9 го августа князь Василий встретился опять у Анны Павловны с l'homme de beaucoup de merite [человеком с большими достоинствами]. L'homme de beaucoup de merite ухаживал за Анной Павловной по случаю желания назначения попечителем женского учебного заведения императрицы Марии Федоровны. Князь Василий вошел в комнату с видом счастливого победителя, человека, достигшего цели своих желаний.
– Eh bien, vous savez la grande nouvelle? Le prince Koutouzoff est marechal. [Ну с, вы знаете великую новость? Кутузов – фельдмаршал.] Все разногласия кончены. Я так счастлив, так рад! – говорил князь Василий. – Enfin voila un homme, [Наконец, вот это человек.] – проговорил он, значительно и строго оглядывая всех находившихся в гостиной. L'homme de beaucoup de merite, несмотря на свое желание получить место, не мог удержаться, чтобы не напомнить князю Василью его прежнее суждение. (Это было неучтиво и перед князем Василием в гостиной Анны Павловны, и перед Анной Павловной, которая так же радостно приняла эту весть; но он не мог удержаться.)

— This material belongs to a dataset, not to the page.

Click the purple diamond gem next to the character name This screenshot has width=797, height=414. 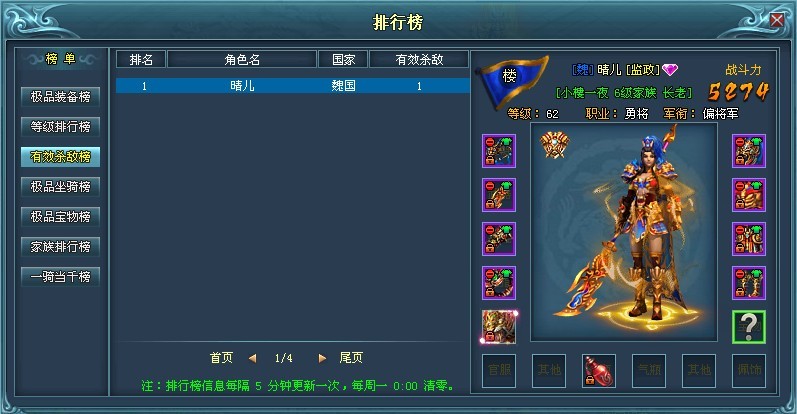click(x=670, y=70)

– Mais on dit qu'il est aveugle, mon prince? [Но говорят, он слеп?] – сказал он, напоминая князю Василью его же слова.
– Allez donc, il y voit assez, [Э, вздор, он достаточно видит, поверьте.] – сказал князь Василий своим басистым, быстрым голосом с покашливанием, тем голосом и с покашливанием, которым он разрешал все трудности. – Allez, il y voit assez, – повторил он. – И чему я рад, – продолжал он, – это то, что государь дал ему полную власть над всеми армиями, над всем краем, – власть, которой никогда не было ни у какого главнокомандующего. Это другой самодержец, – заключил он с победоносной улыбкой.
– Дай бог, дай бог, – сказала Анна Павловна. L'homme de beaucoup de merite, еще новичок в придворном обществе, желая польстить Анне Павловне, выгораживая ее прежнее мнение из этого суждения, сказал.
– Говорят, что государь неохотно передал эту власть Кутузову. On dit qu'il rougit comme une demoiselle a laquelle on lirait Joconde, en lui disant: «Le souverain et la patrie vous decernent cet honneur». [Говорят, что он покраснел, как барышня, которой бы прочли Жоконду, в то время как говорил ему: «Государь и отечество награждают вас этой честью».]